This seems great work. Can you please share about how you collected and combined the data?
Thanks! I used two python libraries: requests and BeautifulSoup to loop through each page and extract the text & link to the next page. requests handles the html requests, and then BeautifulSoup gives you a way to extract parts of the page by tag. I can post a sample jupyter notebook for that if you like. I don’t know of a way to do this generally – I had to set up a loop for each overall site – one for Merck, one for MSF, etc. (Just to note - when I do something like this, I’m always extremely careful to make sure I haven’t created any infinite loops or anything else that would overwhelm the site I’m requesting from.)
At that point, I just saved files as text files (pulling some chunks over to a validation set), and ran them similarly to other language models. One thing is that the language model is quite sensitive to the proportion of text – ie: if I have 90% Merck manual, and 10% patient case studies, the generated text will sound much more like a Merck manual.
Some thoughts on what I’d like to try next: Adding a GAN (though I’m wondering how well the error signal can get back to the LSTM since it’ll be through the language generation step. Maybe a CNN generator is better??). Trying training the LSTM language model to predict the next 4 words rather than 1 (possibly a crazy though, but I’m wondering if I can make the model more accurate by making its training job more demanding). Finding a corpus of medical question/answer (possibly USMLE? ideally something with shorter/easier/more uniform questions). Using the model to do text->keywords (ie, give it a written radiology report and ask it to output a few labels). Another crazy thought, but wondering if I could do a cycle gan and go “medicalese” -> “medical language normal people could understand” -> “medicalese”. Lots of other crazy ideas (particularly trying to think if I can include images), but these are some starting points.
Let me know if anyone wants to try (any of the above, or any better ideas you might have!)

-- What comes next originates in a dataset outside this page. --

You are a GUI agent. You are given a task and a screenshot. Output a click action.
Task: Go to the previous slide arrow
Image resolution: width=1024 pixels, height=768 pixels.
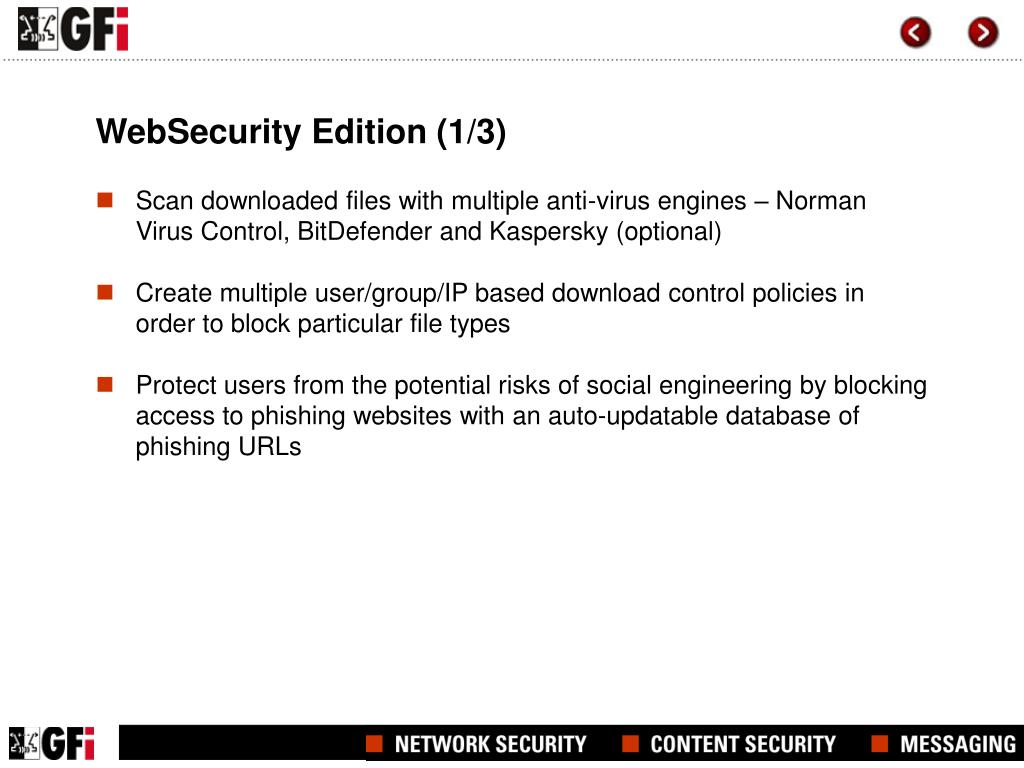pyautogui.click(x=915, y=32)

That’s amazing. I would like to try the same, Please share the notebook for the web scraping. You should build an app after you finish modelling. It would be great for the society.
Awesome work @mcleavey! @RanjeetSingh for BeautifulSoup it seems this tutorial may help https://medium.freecodecamp.org/how-to-scrape-websites-with-python-and-beautifulsoup-5946935d93fe. For my needs I also used request and I used http://lxml.de/ for scraping. A very short google search will produce many tutorials.
Thanks! I’ll put up a link soon for the web scraping. Just to clarify - I was never expecting that this medical text generator itself would be able to generate real medical info (it often sounds good, but is obviously not medically accurate/reliable). I’m hoping though to use this as a jumping off point for other projects & yes I’m hoping that something will turn out to be useful for society
On African Languages and Sentence Piece
– Since Africa has 2000+ languages, when I use “African” I’m probably meaning “Bantu” languages, and by Bantu languages I’m really thinking of “Nguni” languages, which is pretty much the languages of Southern Africa, in particular languages with “clicks”–
Since there aren’t many NLP resources for many African languages, I’ve been using Sentencepiece and a lot of web scraping for my chosen language of Xhosa. If I can achieve great results I’d like to publish at the least a blog post on dealing with “minority” languages which don’t currently have language models, or great language models.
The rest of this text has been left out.